[Collected data entries]
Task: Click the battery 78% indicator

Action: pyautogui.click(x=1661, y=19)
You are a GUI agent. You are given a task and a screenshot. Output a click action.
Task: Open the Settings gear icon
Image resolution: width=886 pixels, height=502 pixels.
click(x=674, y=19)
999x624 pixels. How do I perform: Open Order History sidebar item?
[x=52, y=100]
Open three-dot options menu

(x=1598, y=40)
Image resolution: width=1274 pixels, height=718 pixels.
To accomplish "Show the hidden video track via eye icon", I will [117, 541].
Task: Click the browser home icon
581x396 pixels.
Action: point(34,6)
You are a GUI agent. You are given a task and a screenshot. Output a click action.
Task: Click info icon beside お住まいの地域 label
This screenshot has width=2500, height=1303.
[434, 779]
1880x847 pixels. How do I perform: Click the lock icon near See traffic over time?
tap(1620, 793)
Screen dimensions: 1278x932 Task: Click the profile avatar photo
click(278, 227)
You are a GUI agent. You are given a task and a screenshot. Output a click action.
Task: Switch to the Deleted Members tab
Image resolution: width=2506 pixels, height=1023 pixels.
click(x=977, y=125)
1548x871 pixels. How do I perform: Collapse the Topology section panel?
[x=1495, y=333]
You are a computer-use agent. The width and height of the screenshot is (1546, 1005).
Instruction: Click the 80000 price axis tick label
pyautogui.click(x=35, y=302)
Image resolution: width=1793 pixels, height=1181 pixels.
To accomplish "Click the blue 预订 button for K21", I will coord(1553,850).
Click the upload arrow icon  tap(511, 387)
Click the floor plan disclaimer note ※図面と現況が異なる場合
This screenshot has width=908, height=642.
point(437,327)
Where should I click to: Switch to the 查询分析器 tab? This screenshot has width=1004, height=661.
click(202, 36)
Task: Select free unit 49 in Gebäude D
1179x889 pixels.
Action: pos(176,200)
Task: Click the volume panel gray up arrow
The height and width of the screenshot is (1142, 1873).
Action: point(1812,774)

Work instruction: Search the entries for the word "arrow" and gather every line where it appears.

Answer for this exercise:
Click the upload arrow icon  tap(511, 387)
Task: Click the volume panel gray up arrow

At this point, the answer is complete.